Dal 2020 a oggi i rider sono più che raddoppiati. Una prima stima è quella fornita da Assodelivery, l’associazione delle principali piattaforme operanti in Italia. Alla fine del 2021 in totale si contano 62.938 rider, con un numero di contratti raddoppiato rispetto al 2020, quando i lavoratori impiegati in questa attività erano circa 31.259. Un vero boom, con percentuali di aumento del 100 per cento. A questi vanno aggiunti i rider che hanno cominciato nel 2022 e quelli che lavorano per altre piattaforme non facenti capo all’organizzazione di categoria: nel complesso si raggiungono i 100mila ciclofattorini. Un conto, però, sono i lavoratori, un altro i contratti attivi: e in questo caso le cifre si dimezzano.

I rider, questi "conosciuti"

La maggior parte delle ricerche concorda nell’individuare il profilo dei rider: principalmente giovani, età media 30 anni; 8 su 10 uomini, principalmente studenti, ma anche stranieri; per 3 su 4 la collaborazione è integrativa rispetto a un’attività principale; lo svolgimento delle prestazioni è discontinuo; la maggior parte collabora per meno di 6 mesi. Guadagnano, secondo Assodelivery, un compenso minimo di circa 10 euro l’ora. Ma per il sindacato non solo si tratta di cifre massime, ma dentro ci sta tutto, anche le tasse e i contributi da pagarsi in proprio.

La giungla delle regole

Quel che è certo è che finora non si è arrivati a una disciplina uniforme. Una quota modesta svolge l’attività come prestazione occasionale (entro il limite di 5mila euro l’anno); un’altra fetta, la più rilevante, lavora con partita Iva o collaborazione continuativa (sul modello del vecchio co.co.co.); una parte residuale ha un contratto di lavoro subordinato. Nei primi due casi, il lavoro è praticamente a cottimo, senza tutele (se non minime per la sicurezza) né diritti: ferie, tredicesima, riposi, straordinari, fissi mensili o settimanali.

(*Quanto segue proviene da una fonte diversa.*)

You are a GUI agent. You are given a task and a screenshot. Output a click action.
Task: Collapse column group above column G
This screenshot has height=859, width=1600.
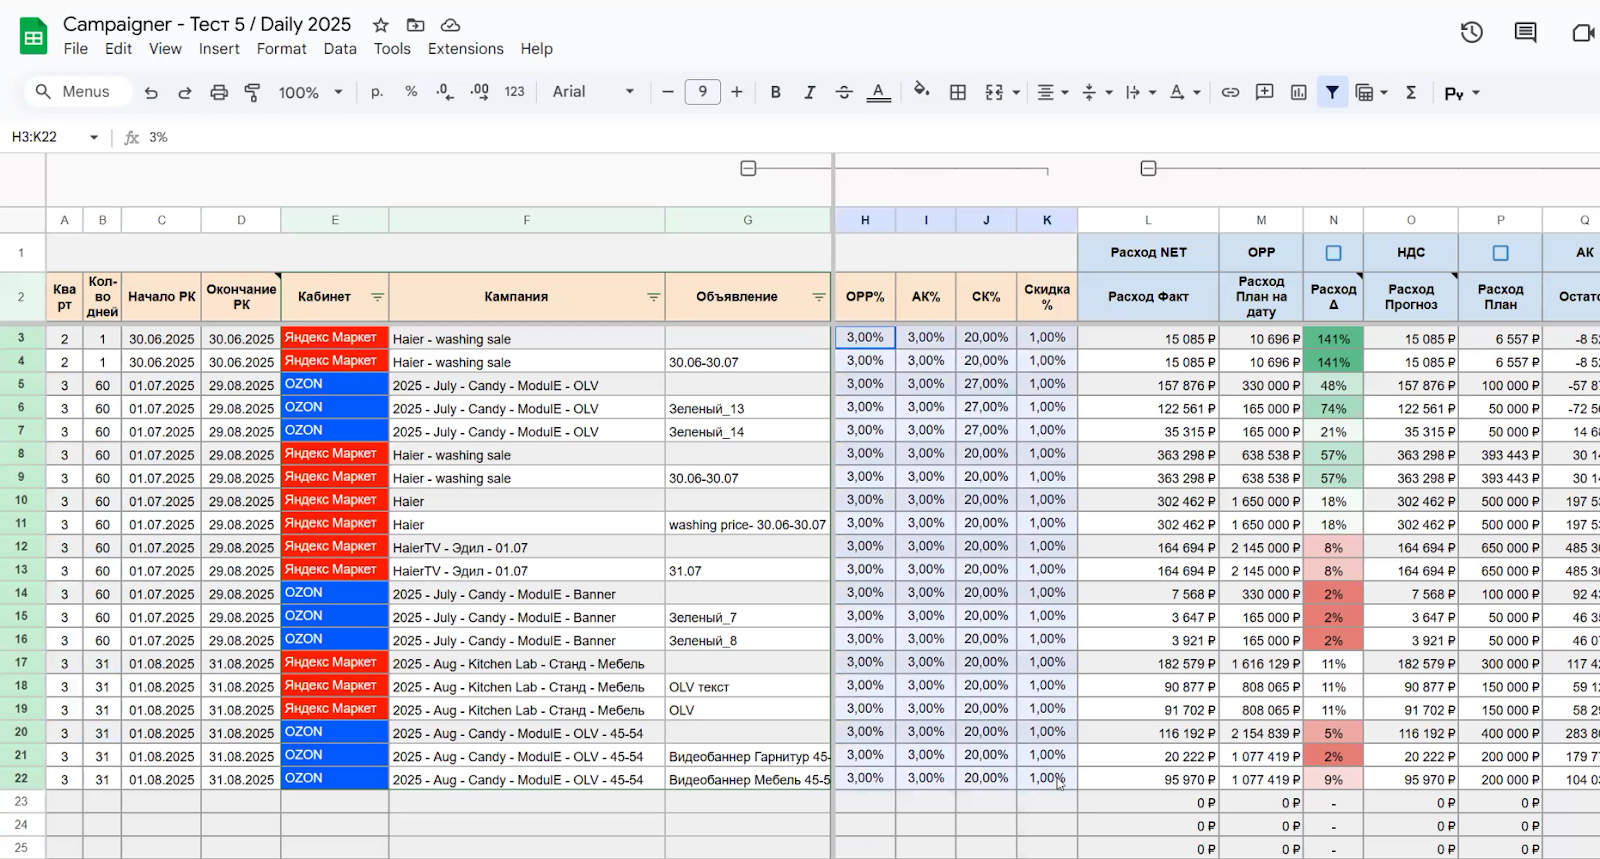pyautogui.click(x=748, y=168)
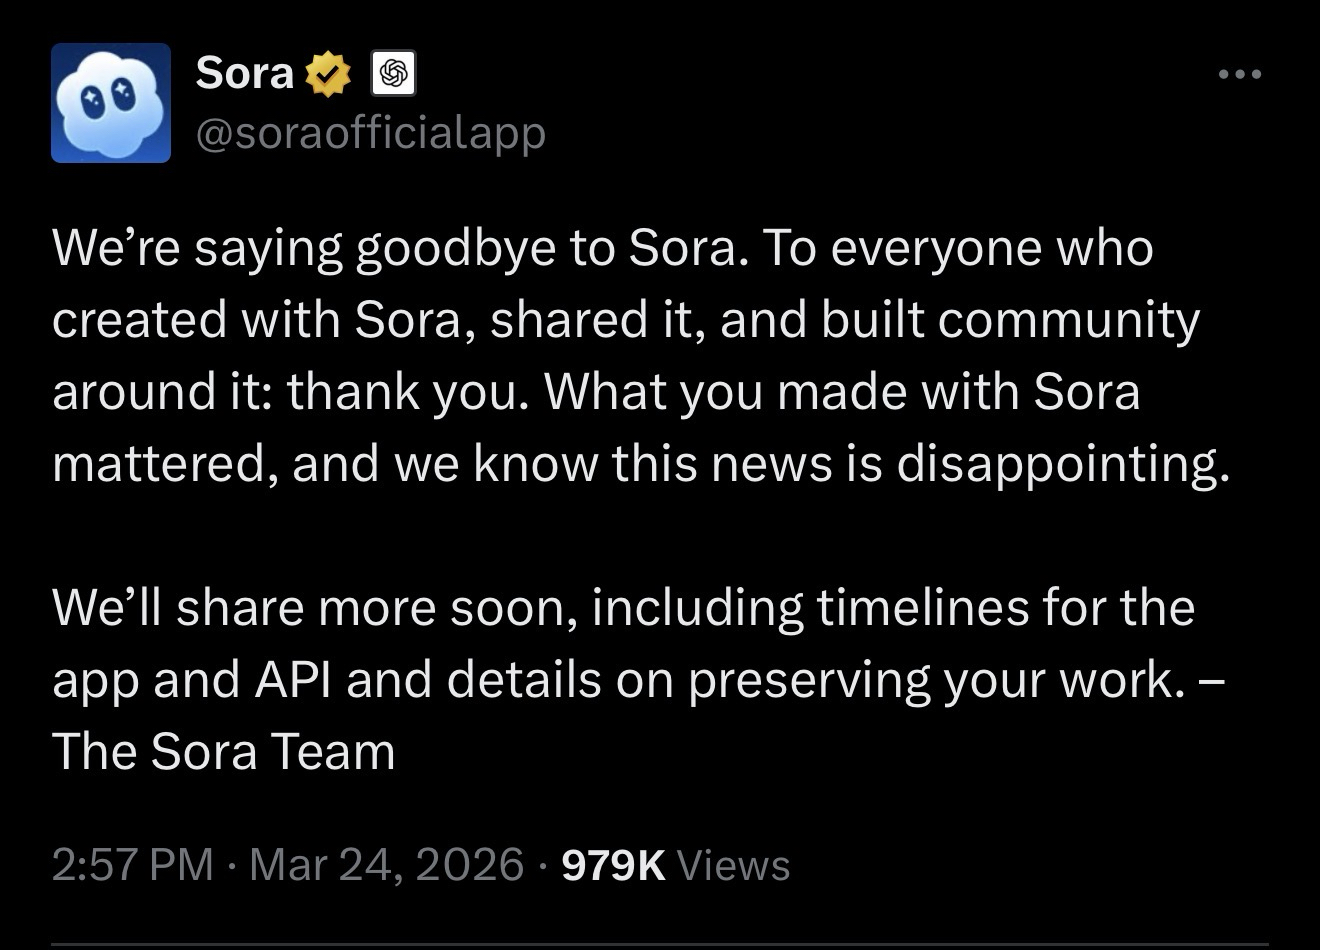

Sentenze sì, ma niente leggi

La direttiva Ue in materia è del dicembre 2021 e ha indicato nel lavoro dipendente la formula da usare. In Italia ha tentato di tradurla in pratica il ministro del Lavoro, Andrea Orlando, con una proposta di legge sul lavoro per le piattaforme digitali: nel testo si stabilisce una presunzione di subordinazione in presenza di alcuni parametri. Ma questa iniziativa, con la caduta del governo, si è fermata. Così l’ultimo intervento normativo diretto rimane il decreto Dignità: un intervento che ha obbligato le parti a trovare un accordo. Un primo contratto collettivo è arrivato, tra Assodelivery e Ugl, ma non contempla la subordinazione.

Nessun passo avanti, invece, sul contratto collettivo con i sindacati confederali: Cgil e Uil puntano sulla riconduzione del meccanismo a lavoro dipendente e al contratto della logistica. Da lì non ci si è più mossi: gli interventi successivi sono stati amministrativi e della giurisprudenza, che ha iniziato a sanzionare le società per i contratti occasionali e di collaborazione e per la salute e sicurezza, trasformando i rapporti in lavoro dipendente. A quel punto si è rotto il fronte di Assodelivery ed è uscita Just Eat, che ha provato a seguire la via della subordinazione. Nell’attesa, le società massimizzano il loro modello, che non è illegale, benché contestato; il sindacato non cede rispetto a subordinazione e logistica; e i rider continuano a restare senza tutele certe.